■ AIM OF THE EXERCISE
Retype the records in full, and please keep the pictures out of the copy.

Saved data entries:
"""

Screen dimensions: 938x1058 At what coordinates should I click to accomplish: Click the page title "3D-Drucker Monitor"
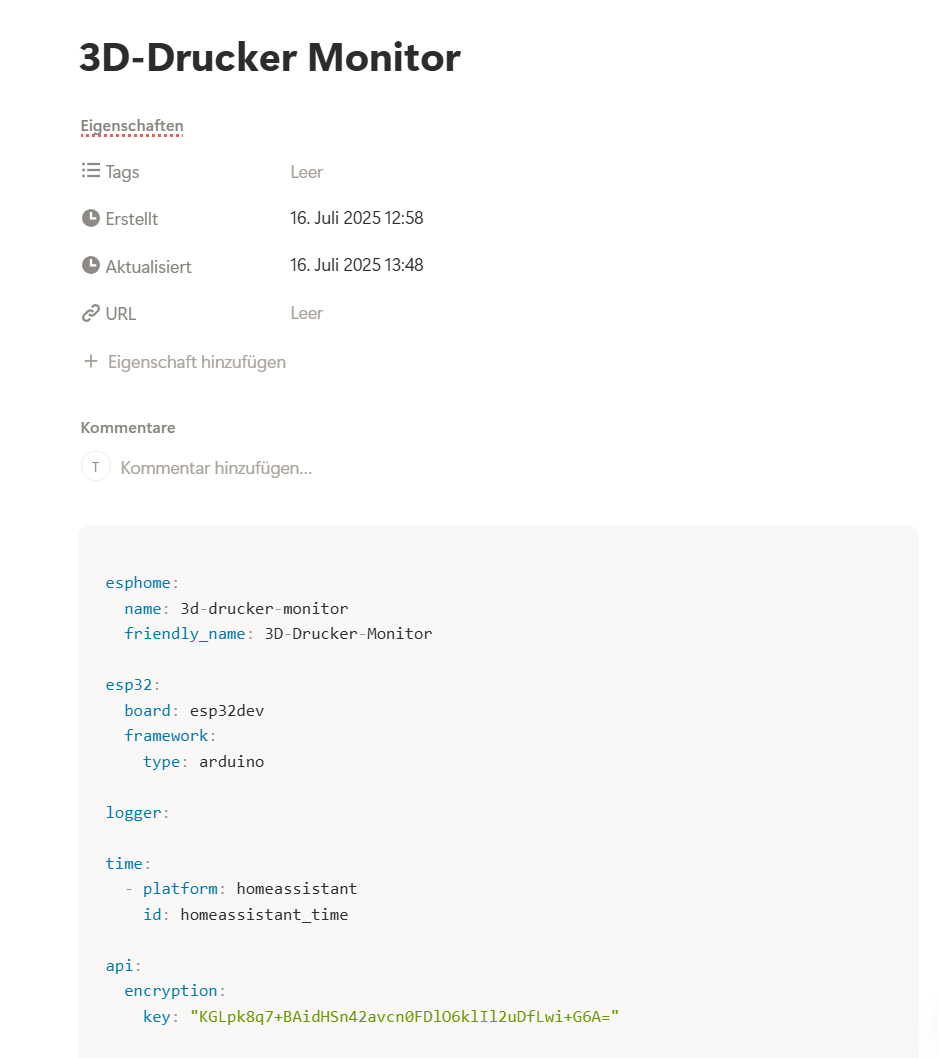click(270, 58)
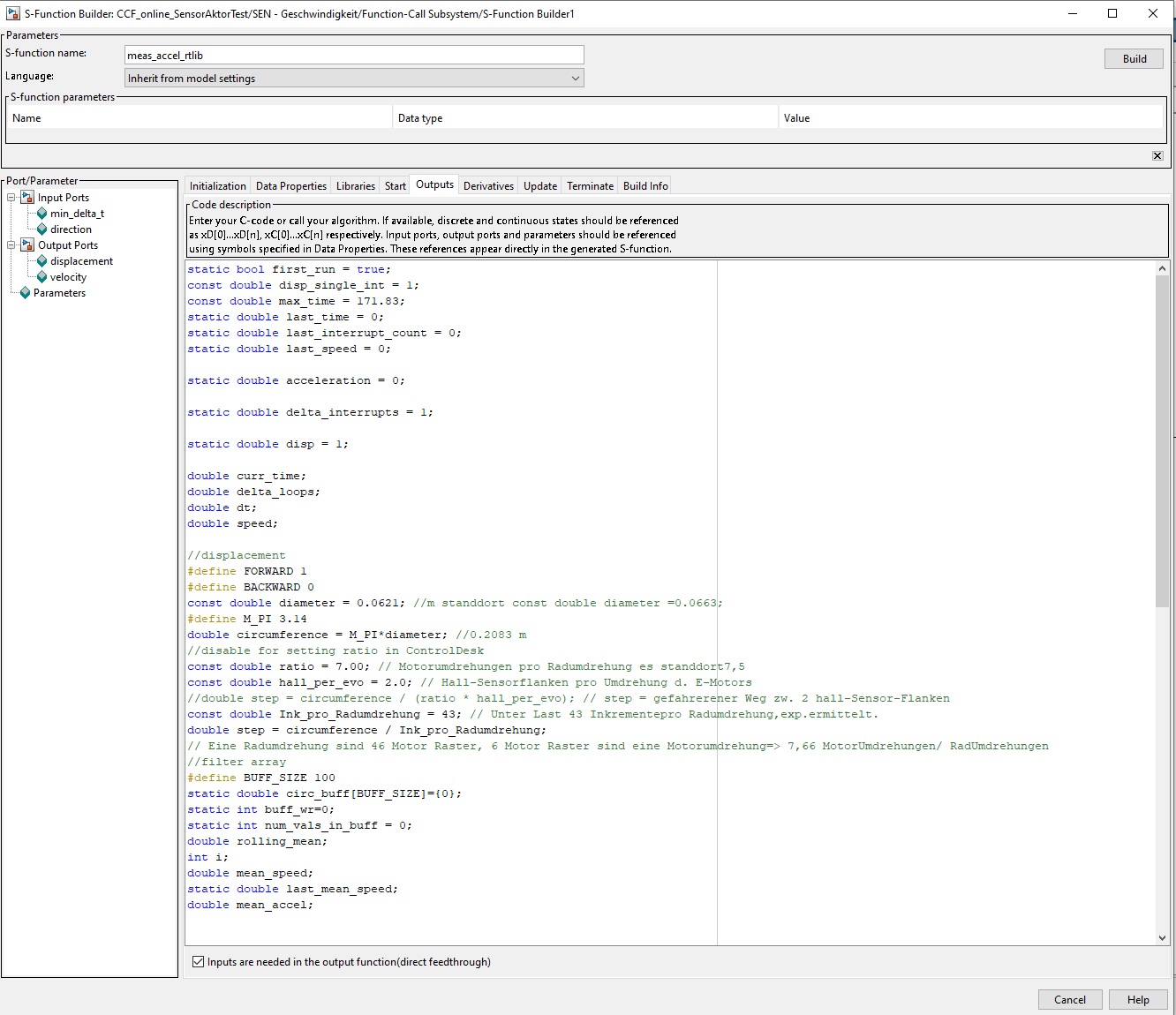1176x1015 pixels.
Task: Click the Help button
Action: tap(1137, 1000)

"""

■ ANSWER SPACE
Screen dimensions: 938x1058 At what coordinates should I click to accomplish: Click the page title "3D-Drucker Monitor"
click(270, 58)
1176x1015 pixels.
Task: Click the Help button
Action: tap(1137, 1000)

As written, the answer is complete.